PROBLEM DESCRIPTION
Locate every line in the records below that contains the string "cell" and copy each of those lines. Case counts.

(Stored items)
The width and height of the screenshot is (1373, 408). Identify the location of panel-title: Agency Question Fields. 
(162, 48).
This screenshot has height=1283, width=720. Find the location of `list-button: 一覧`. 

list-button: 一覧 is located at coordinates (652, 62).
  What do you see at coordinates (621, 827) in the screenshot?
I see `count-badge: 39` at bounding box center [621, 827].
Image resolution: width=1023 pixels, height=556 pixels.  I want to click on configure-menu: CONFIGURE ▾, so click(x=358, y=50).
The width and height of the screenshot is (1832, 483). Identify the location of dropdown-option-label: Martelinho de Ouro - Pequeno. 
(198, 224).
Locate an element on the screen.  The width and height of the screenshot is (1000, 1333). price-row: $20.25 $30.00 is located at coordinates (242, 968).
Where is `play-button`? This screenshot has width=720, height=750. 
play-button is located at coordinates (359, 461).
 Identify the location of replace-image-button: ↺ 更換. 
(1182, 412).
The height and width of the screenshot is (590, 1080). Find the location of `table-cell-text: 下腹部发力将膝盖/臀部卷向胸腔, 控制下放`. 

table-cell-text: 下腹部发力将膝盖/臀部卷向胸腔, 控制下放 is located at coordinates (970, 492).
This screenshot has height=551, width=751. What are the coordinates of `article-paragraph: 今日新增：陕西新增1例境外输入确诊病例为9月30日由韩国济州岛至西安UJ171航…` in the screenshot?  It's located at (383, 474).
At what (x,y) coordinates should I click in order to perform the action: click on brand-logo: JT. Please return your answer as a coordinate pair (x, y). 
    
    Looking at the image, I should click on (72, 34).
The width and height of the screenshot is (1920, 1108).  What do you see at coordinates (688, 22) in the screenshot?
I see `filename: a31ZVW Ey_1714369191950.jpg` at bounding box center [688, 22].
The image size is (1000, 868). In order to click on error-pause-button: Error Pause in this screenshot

ANSWER TO THIS EXERCISE
The height and width of the screenshot is (590, 1080). Find the location of `table-cell-text: 下腹部发力将膝盖/臀部卷向胸腔, 控制下放`. 
table-cell-text: 下腹部发力将膝盖/臀部卷向胸腔, 控制下放 is located at coordinates (970, 492).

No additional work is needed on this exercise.